In this revised view, the late 1960s and 1970s witnessed the collapse of the old industrial economy and the liberal welfare state that emerged along with it. Around the world, conservatives privatized and downsized the wreckage. But they, too, ran up against limits. Americans were willing to accept many of the great risks of the new post-industrial order: a brave new world without job security, strong labor unions or guaranteed health insurance. But they would not embrace an atomized, competitive nation with no safety net, no sense of collective responsibility that the most committed conservatives idealized.

Clinton’s mission was to forge a “third way,” allowing Americans to enjoy the innovation and entrepreneurial spirit of the global information economy, while retaining some bedrock sense of security and collective endeavor. Far more than Clinton, Gore’s career embodies this idea that a technology-led, information society could provide a new blueprint for government. He may not have invented the Internet, but he did help develop a style of politics that sees technology as the key to unlocking the dilemmas of public life, providing both more efficient government services and abundant opportunity for all.
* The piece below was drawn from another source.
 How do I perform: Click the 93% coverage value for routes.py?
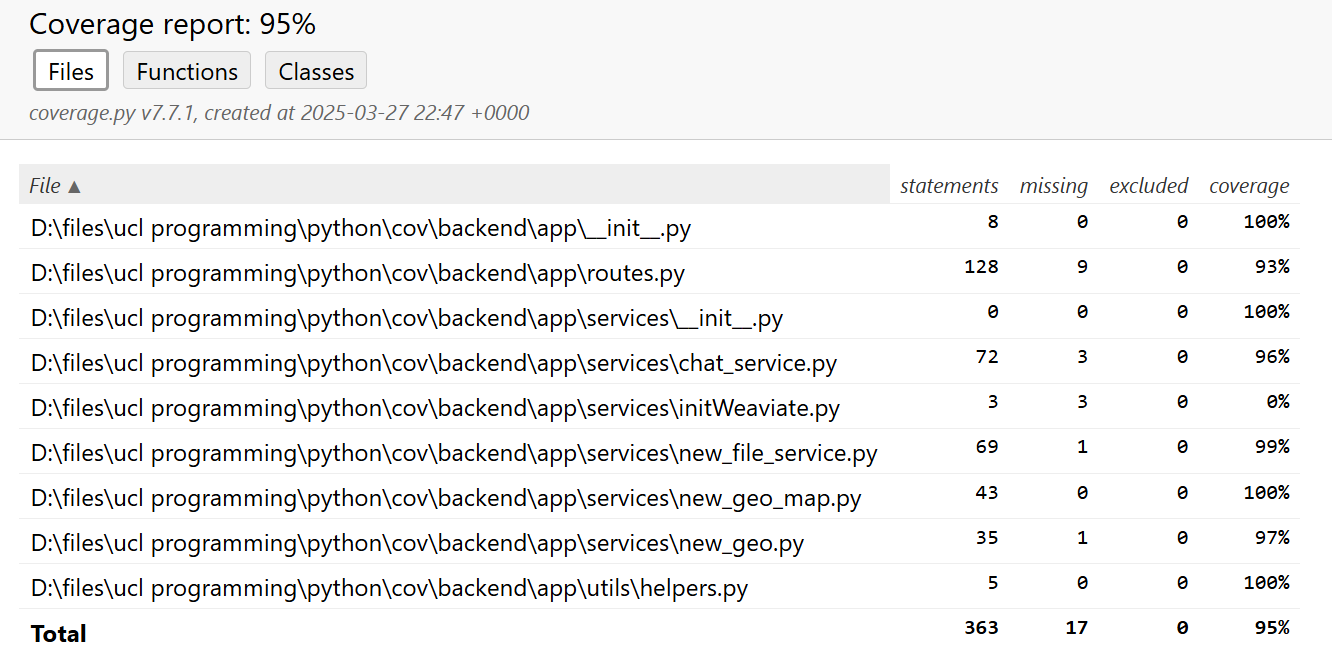pyautogui.click(x=1273, y=266)
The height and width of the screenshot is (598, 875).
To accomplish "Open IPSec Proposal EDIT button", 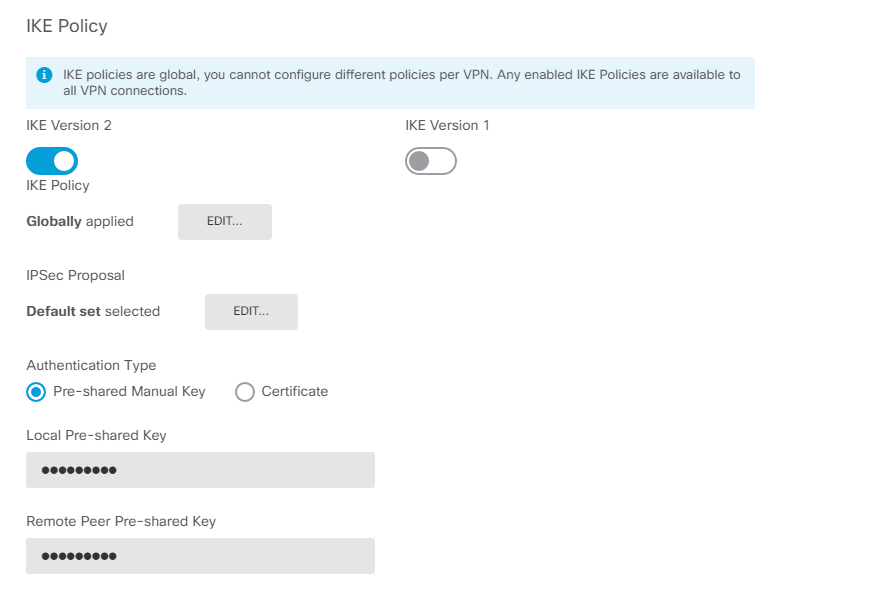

At the same time, the combined strength of Gore and Nader reveals a different kind of country: more cosmopolitan, more tolerant. The culture wars of the early ‘90s, the vicious battles over political correctness, have quieted. Most Americans seem comfortable with Gore’s position that Americans need to acknowledge and appreciate cultural differences before trying to create areas of common ground. Sensing this new attitude, Bush largely dropped the coded racial appeals to white voters that featured prominently in every Republican presidential campaign since Nixon’s and reached out to minority voters. A post-ethnic, post-industrial Information Age dawns: the America of Bill Gates and Tiger Woods instead of stock car racing and country music.